Pertanyaan itu tidak dijawabnya. Bahkan sampai akhir, Maehara memutuskan untuk beranjak saja dari tempat dan membayar dua gelas kopi serta croissant milik Isogai—tanpa menjawab pertanyaan tersebut—namun Isogai cepat menyetop gerakan Maehara ketika pemuda tersebut berdiri dari kursinya. Tunggu, katanya. Dikatakan dengan volume suara yang lebih keras dibandingkan volume suaranya saat bercakap-cakap tadi. Penuh penegasan.

"Ada apa?"

"Aku punya sesuatu untukmu."

Dari dalam tasnya yang kumal (Maehara ingat tas itu sudah dimiliki Isogai saat mereka berdua duduk di bangku sekolah menengah pertama) Isogai mengeluarkan sebuah bungkusan berbentuk segitiga yang kemudian diberikannya pada Maehara.

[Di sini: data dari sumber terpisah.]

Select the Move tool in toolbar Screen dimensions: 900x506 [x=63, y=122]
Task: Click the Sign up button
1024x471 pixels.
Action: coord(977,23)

Pemuda itu mengerutkan alis, menatap benda yang diberikan padanya tersebut. Ia tidak bisa menebak apa yang ada di balik lembaran koran-koran berbahasa Inggris ini. Bisa jadi apa saja, namun Maehara memutuskan untuk tidak menebak-nebak.

"Apa ini?" Ia langsung bertanya tanpa basa-basi.

"Besok sore, aku ingin kau menemuiku di puncak bukit dekat sekolah kita dulu," tutur Isogai. "Bawa bungkusan itu bersamamu. Dengan satu syarat: kau harus datang jika kau benar-benar mempercayaiku. Jika tidak, kau tidak perlu datang."

Maehara tertegun.

.

.

.

"Sampai bertemu nanti, Maehara."

Maehara bahkan belum bisa memutuskan apakah ia akan datang atau tidak.

.

.

.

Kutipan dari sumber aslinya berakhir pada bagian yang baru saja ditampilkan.